[mitiZé kòSô dêd] (anim. CHIMI.)
En toute chose la synthèse est un art fragile et harmonieux.
C’est beau comme du Lao Tseu, des fois je m’émeus. Mais trêve d’auto-flagornerie, apprenez mes amis que mélanger des produits aux propriétés opposées est toujours source de grand danger. Demandez à ma mère qui éteignit deux ou trois incendies avant de mettre fin brusquement à une brillante et prometteuse carrière de chimiste dont j’établissais les bases en prime enfance en jouant avec ce coffret retrouvé au grenier¹. Mais comme à l’accoutumée je m’égare.
L’expression que nous mettons sur le métier aujourd’hui rend compte très précisément de l’incongruité mal à propos de nombreux mélanges instables. Mitigé cochon d’Inde que vous avez forcément entendue si vous avez eu la chance de connaître vos grands-parents qui étaient par définition surannés, prend à témoin le Cavia porcellus et plus spécifiquement la dysharmonie de son pelage velu.

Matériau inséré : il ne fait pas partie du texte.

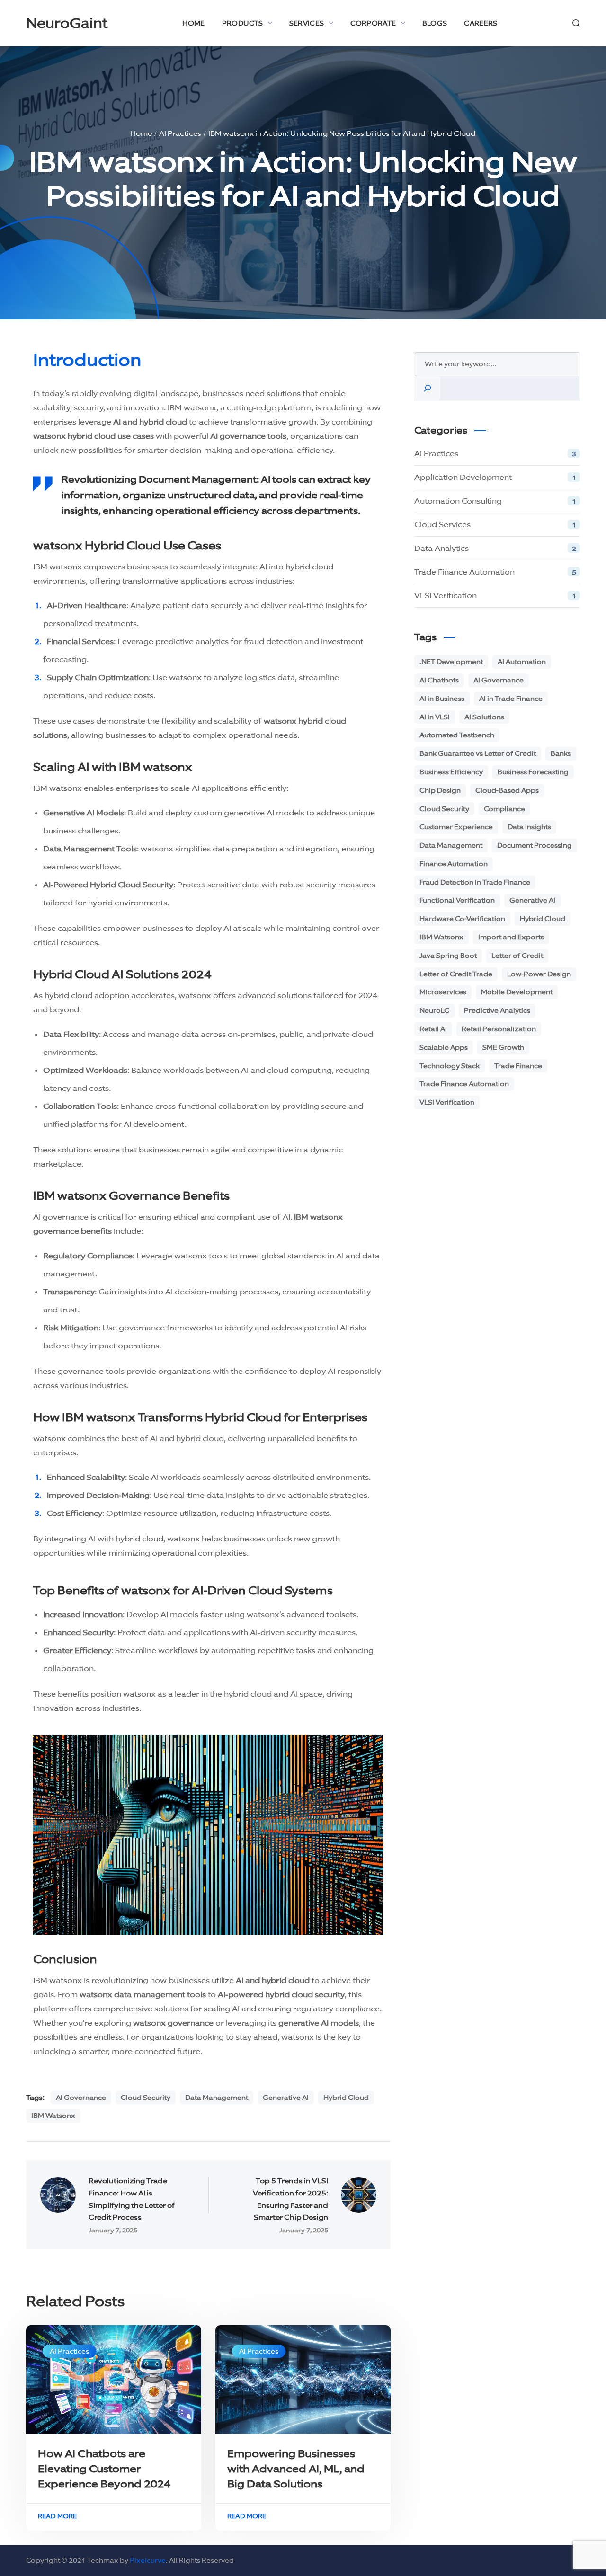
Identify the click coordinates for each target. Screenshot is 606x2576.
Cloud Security (145, 2097)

Le laid (mais sympathique) animal aux pattes courtes et aux griffes acérées, dépourvu de queue et de cou, est en effet doté de nombreuses variantes de coloris qui l’apparenteront, au choix, aux diverses possibilités de peintures de la gamme Twingo ou aux élucubrations sous acide des designers de la marque de vêtements Desigual. Dans les deux cas du grand n’importe quoi.
De cette cacophonie colorielle on dira qu’elle est mitigée cochon d’Inde, autrement dit indécise, à la recherche de sa véritable identité, disparate. Les plus optimistes chercheront à comprendre, alors qu’il convient de sévir (cf. le cas princeps du Petit Chimiste¹). Ne laissez jamais s’installer quelque cas mitigé cochon d’Inde qui soit ! Dans le choix de votre tenue comme dans celui de votre vie. Cette composition foireuse vous explosera au visage, tôt ou tard.
Ne confondez pas pour autant le mélange réussi, le mâtiné, le métissé, le panaché, qui respectent quant à eux la divine proportion, Phi, rapport entre la grande partie et la petite d’un objet composé de deux parties inégales similaire au rapport entre le tout et la grande partie (ce n’est pas de moi mais d’Euclide, si c’est trop compliqué voyez avec le service concerné). Le mitigé cochon d’Inde est même l’inverse de ce nombre d’or pétri d’harmonie que trouvent parfois les artistes qui nous laissent des œuvres universelles.
Le cochon d’Inde Shelty et ses poils qui partent vers l’arrière n’a rien de l’homme de Vitruve, le Péruvien au poil lisse dirigé vers l’avant, même avec ses deux rosettes sur les fesses, ne fait aucune ombre à la Naissance de Vénus de Botticelli, et la Joconde dont le visage se tient dans un parfait enchaînement de rectangles d’or a un sourire plus avenant que celui du Texel à poil long ondulé. Rien, vraiment rien ne rapproche mitigé cochon d’Inde et divine proportion.
Reste que mitigé cochon d’Inde ne s’utilise guère plus que cet étrange nombre d’or. Tous deux sont devenus surannés dans une époque qui fait de ses outrances des titres de gloire. Et cet oubli pourrait bien un jour ou l’autre nous coûter un peu cher, certains de nos contemporains n’ayant pas retenu la leçon de manipulation des produits contradictoires : un jour ça vous pète à la gueule. C’est valable en chimie, en art, en politique.